#### EXCERPTED PASSAGE:
"""

Wednesday 23 March 2022

What's Wrong With... The Silurians


The writer of this story, Malcolm Hulke, thought it a big mistake to have the Doctor exiled on Earth.
He foresaw a limited number of scenarios - mainly alien invasions and mad scientists. As it was, Terrance Dicks proved him wrong by suggesting a storyline in which the monsters are already on Earth in the first place, and it is the human race who are the interlopers.
Unfortunately, the Doctor actually refers to the Silurians in Part Seven as an "alien species" despite everything he knows about their origins, and the scientist in charge of the Wenley Moor research complex - Dr Lawrence - goes mad, so Hulke ends up writing the very thing he was complaining about.

Thanks to a misunderstanding with the people who wrote the title captions, this story is officially called "Doctor Who and the Silurians". 
Behind the scenes nearly every story was referred to as "Dr Who and...", and the caption at the end of The Gunfighters states that the following week would be broadcast "Doctor Who and the Savages". As it was, the title which appeared was just The Savages, without the "Doctor Who and...".
The other big mistake with this story is the name of its monsters. The Silurians were named for the geological era in which they are supposed to have originated. (Creationists, please look away now...).

"""

#### SUPPLIED RECORDS:
"""

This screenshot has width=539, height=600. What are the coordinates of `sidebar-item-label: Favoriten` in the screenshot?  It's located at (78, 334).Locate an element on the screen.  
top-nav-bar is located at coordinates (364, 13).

"""
"""

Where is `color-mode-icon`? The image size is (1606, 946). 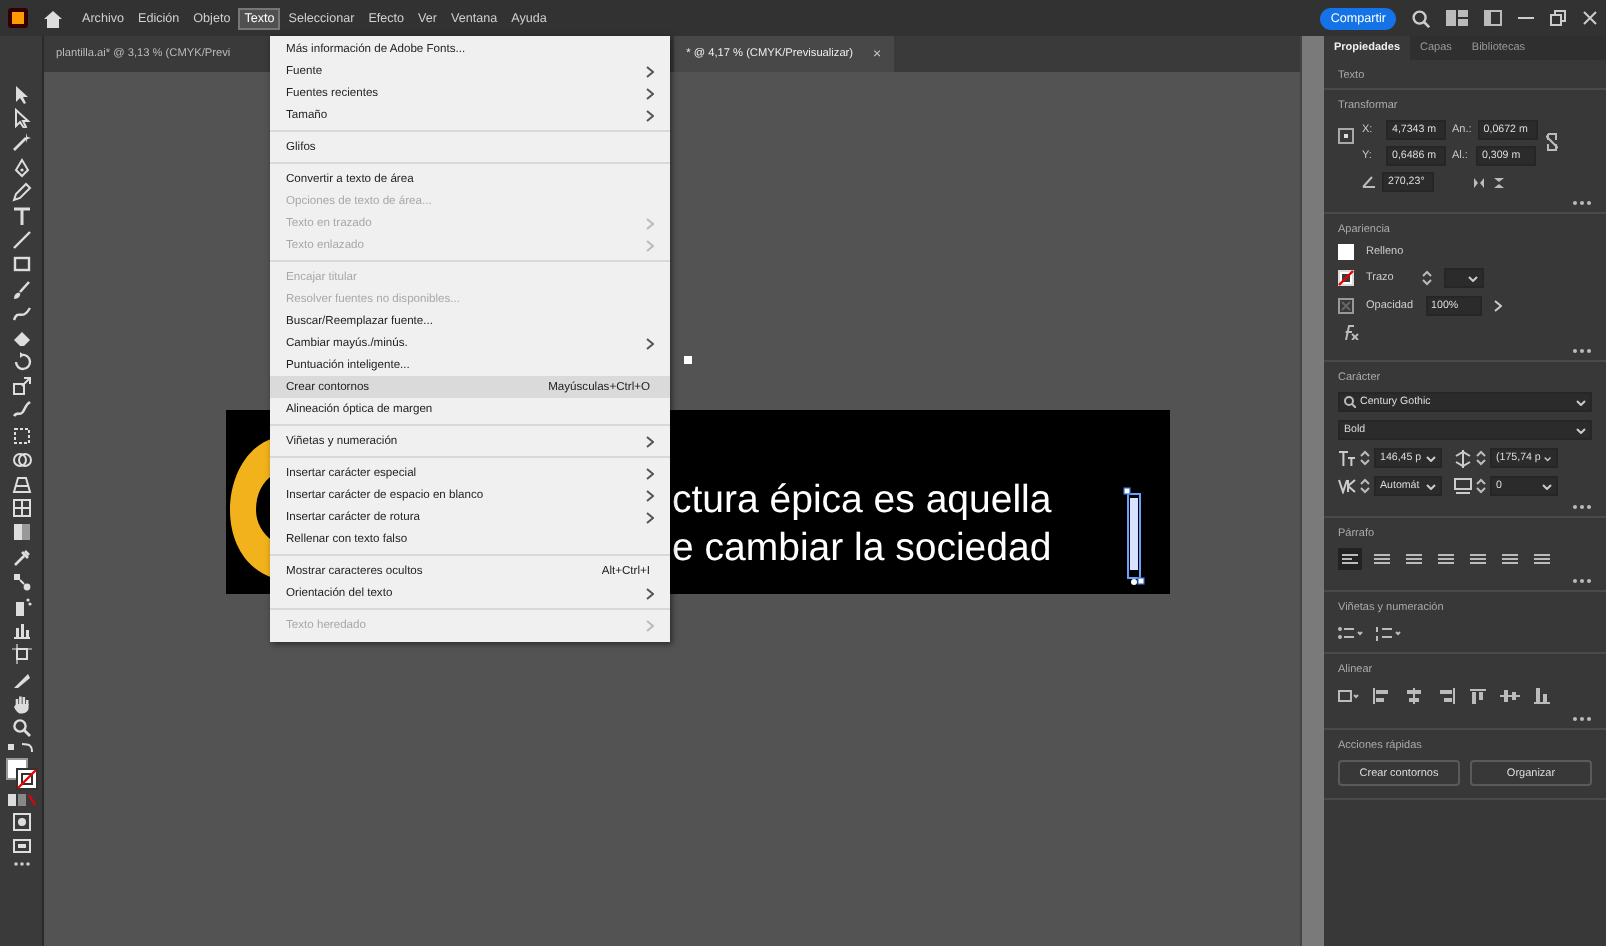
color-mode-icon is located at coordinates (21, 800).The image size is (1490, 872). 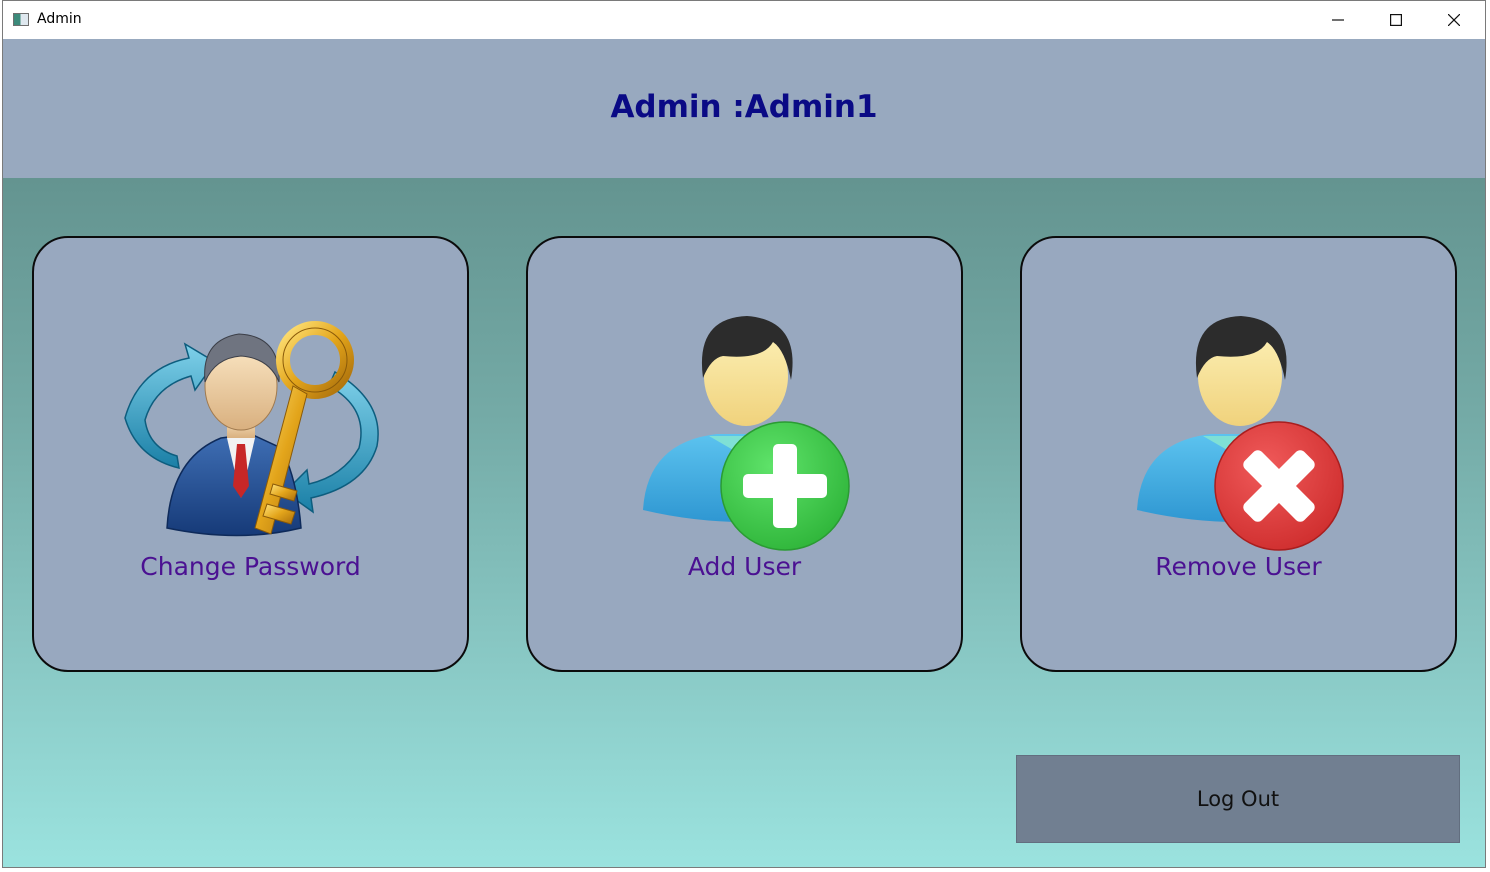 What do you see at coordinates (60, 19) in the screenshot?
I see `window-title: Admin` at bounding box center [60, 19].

"""

#### EXERCISES:
**a)** Update the part of the post about The Silurians that opens with "He foresaw a" and closes with "are the interlopers.", giving it again with "alien invasions" replaced by "alien attacks".
**b)** Continue the post about The Silurians from its last sentence.

#### EXPECTED RESULTS:
**a)**
He foresaw a limited number of scenarios - mainly alien attacks and mad scientists. As it was, Terrance Dicks proved him wrong by suggesting a storyline in which the monsters are already on Earth in the first place, and it is the human race who are the interlopers.

**b)**
The Silurian Era was the third period (of six) of the Paleozoic Era. The first two were the Cambrian and the Ordovician, and the last three were the Devonian, Carboniferous and the Permian.
The Silurian Era began 443.8 million years ago, and lasted until 419.2 million years ago. In appearance, the Earth was mostly seas covering the northern hemisphere, with all of the land masses joined together in the south. Much of the wildlife lived in the seas, with very little happening on land - certainly no dinosaurs or any large reptiles. No reptiles at all, in fact.
On the land we had things like arachnids and hexapods. Trilobites were common. The first boney fish evolved, as well as those with teeth.
Larger reptiles didn't appear until the Permian era, but if the Silurians come from any era it is probably the Mesozoic, as they say they overlapped with mammals. At no point did you have dinosaurs and apes coexisting, however.

A related problem with this story is the whole idea that it was the arrival of the Moon which prompted the Silurians to go into hibernation - thinking that this small planetoid that had wandered into the Solar System might trash the surface of the Earth as it passed by.
Latest thoughts are that the Moon is 4.5 billion years old, and that it formed not long after the Earth. It grew out of the collision debris when the Earth was struck by a Mars-sized planet (Theia).

The whole idea of plate tectonics and continental drift was very new at the time this story was written, and not widely accepted. Even so, the notion of Deep Time was known since Victorian times. It is therefore odd that Hulke believes that the Silurian shelter could remain intact, seemingly at the same depth it was built at, after millions of years.
Hulke is also confused about the Van Allen Belt, mistaking it for the Ozone Layer.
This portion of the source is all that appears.